![]() |
|
Click images to enlarge Immersed in technical research, Rudy’s
passion was not the War but the rewards and challenges of testing and
perfecting experimental aircraft.
“At the end of the War we were at an airfield close to the Danish border. One day, unexpectedly, a single railroad car arrived with fuel. We started to fuel and camouflage three 163s. It was a foggy morning. Suddenly, bombers were flying in from the West and there was an alarm. The three 163s took off to engage the bombers but one flew back, having broken off because of engine troubles. “After landing, the ground crew ran up the engine and found no problems. Now there was a question about the pilot’s account. Further complicating the situation was that the plane had been assembled and flown without any real checkout, but that was the reality of the War at that point. So I said, ‘Let’s fly it and see about the engine.’ By then, it was in the afternoon. Just after I lifted off, sure enough, the fire light came on. I couldn’t go straight out over the water, as it was a cold April and there was nobody to pick me up. I pushed the quick release to jettison the fuel. “Fuel vapors then appeared in the cockpit and I figured I had to bail out. When I got the canopy off, the airflow circulated from the back towards the front of the cockpit. As I made my approach to land, there was fire in the cockpit. I was sitting on the parachute and figured it had gotten pretty hot and was getting hotter and may not open.

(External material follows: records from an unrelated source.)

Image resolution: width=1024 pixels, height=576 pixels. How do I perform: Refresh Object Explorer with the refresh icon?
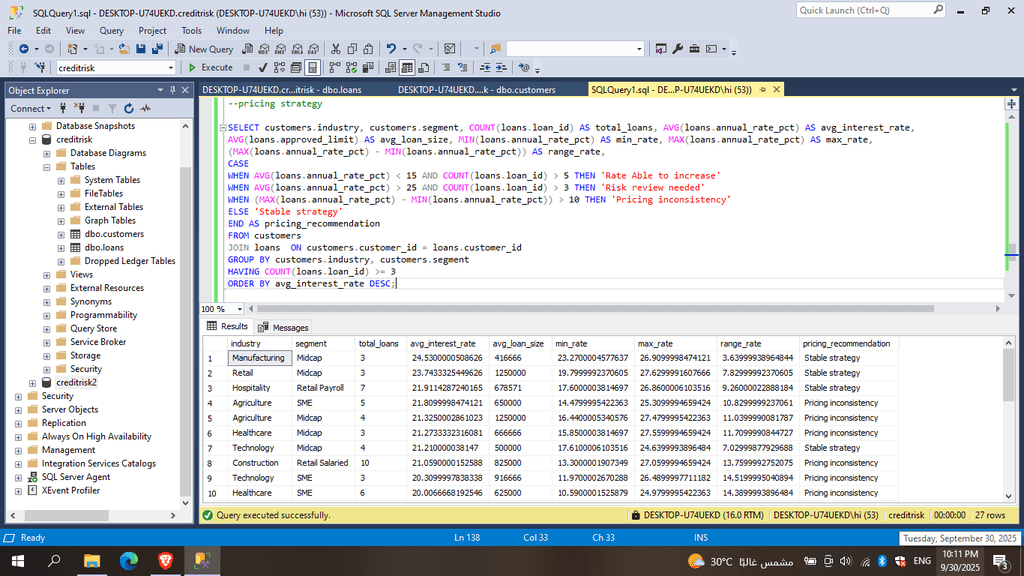coord(129,108)

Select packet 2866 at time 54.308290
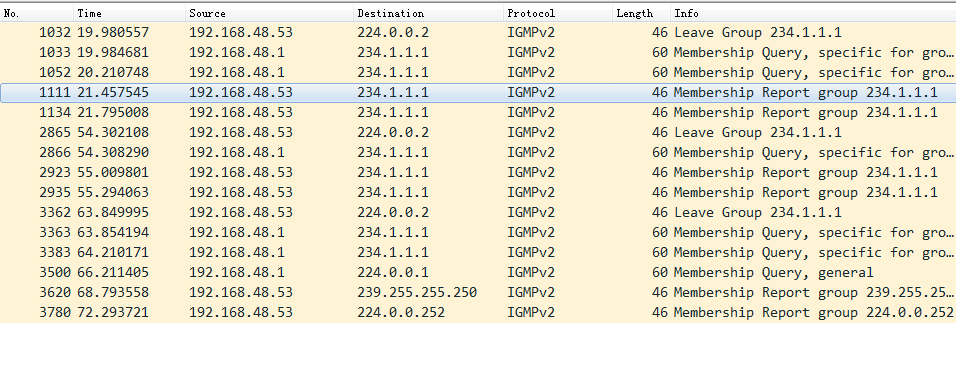coord(478,152)
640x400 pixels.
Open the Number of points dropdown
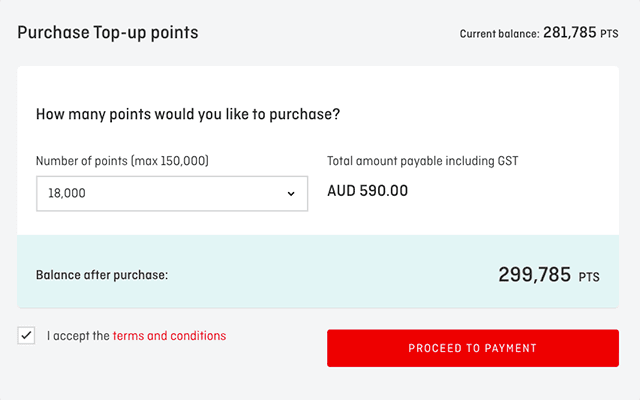172,193
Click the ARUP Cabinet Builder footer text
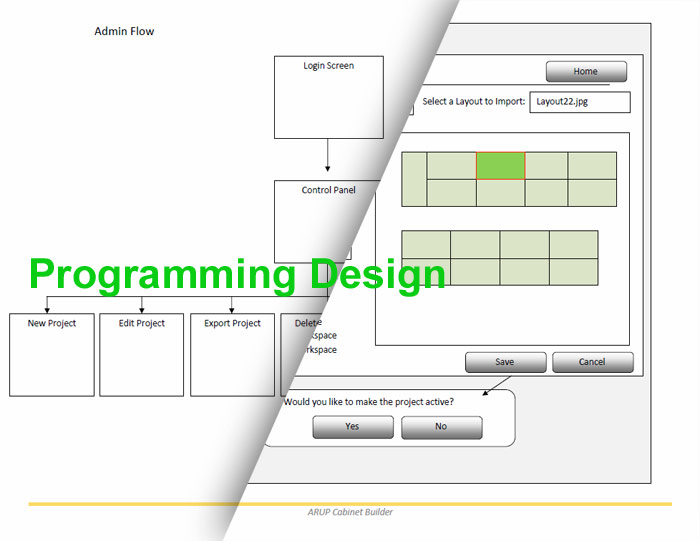 (350, 512)
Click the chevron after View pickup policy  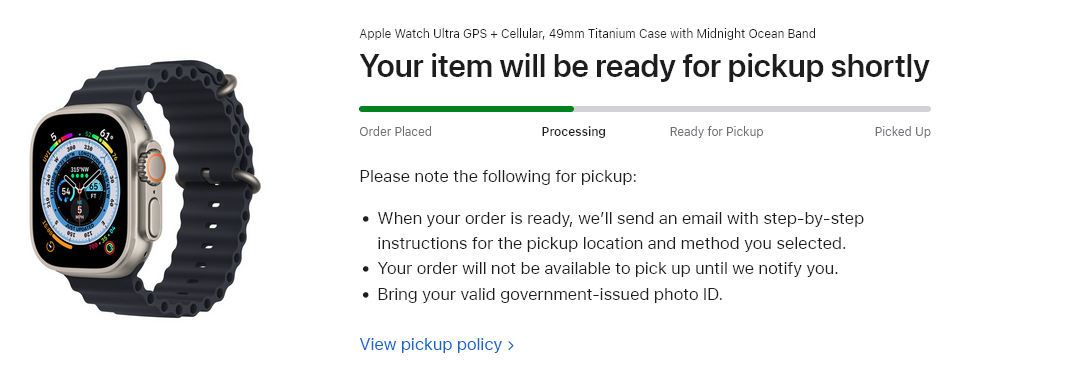(511, 346)
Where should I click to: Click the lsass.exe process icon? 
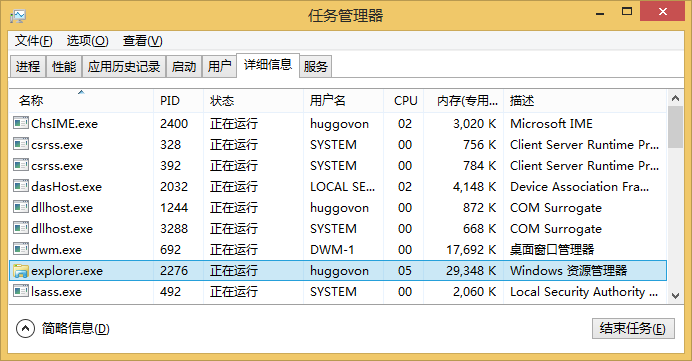[x=21, y=291]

“I missed the runway, probably by 20 degrees. Suddenly, I saw the roof of a house very close by, and the plane touched down, flew a bit, touched down again, settled down in a meadow and continued forward, plowing through a stone fence, leaving the wings behind. It came to rest near a ditch with a little creek. I had injured my collarbone but was able to get free of the plane and shortly fell unconscious. I came to for a moment and remember seeing cannon tracers exploding from the plane and bouncing off the hillside as the plane burned. “I didn’t miss the airfield by much, and people were quickly attracted to the explosion and billows of smoke. They all thought that was the end of me. A farmer who lived nearby said, ‘There’s a guy down there, he told me to run away because it will explode.’ I was lying in that ditch close to the water and remained unconscious until they found me. They took me to the hospital. That was the last flight I made in the 163. “When the ground crew had told me that the pilot of that plane had come back and yet the engine ran normally, I knew it would forever be on that pilot’s mind. They would have blamed him for letting the other guys face the bombers on their own, you know. I heard from one of the pilots in that unit, 25 years later, after he had moved to Canada. He said it was his turn to fly that aircraft on the next shift, and he was so glad I had checked it out!”
After the War, Rudy and his wife, Hanna (she had been his nurse after his last 163 flight), moved to the U.S., where Rudy continued his long and successful career as a test pilot at the Aeronautical Research and Development Center at Wright-Patterson AFB and later with the the gas turbine division of Avco Lycoming. He served as an FAA pilot examiner for private commercial and flight-instructor certificates for over three decades. Rudy has always been one to pursue every avenue necessary to perfect the flying qualities of the aircraft he tested, often at great personal risk and always with great perseverence. “That Lippisch team was a wonderful team—one that wouldn’t just push in one direction. Superior handling was as important as performance. When we wanted to solve a problem, it was done regardless. That was our real success: that we produced an aircraft whose handling and performance had not been duplicated anywhere.” In 1984, Rudy was elected and certified by the Society of Exper-imental Test Pilots as an Honorary Fellow, and in 1994, was inducted into the United States Soaring Hall of Fame by the Soaring Society of America. One of the great aviators and test pilots of our century, Rudy, with a twinkle in his eye, a quick smile and a lifelong enthusiasm for flight that knows no boundaries, continues to help aspiring pilots earn their wings at the local soaring club in Connecticut.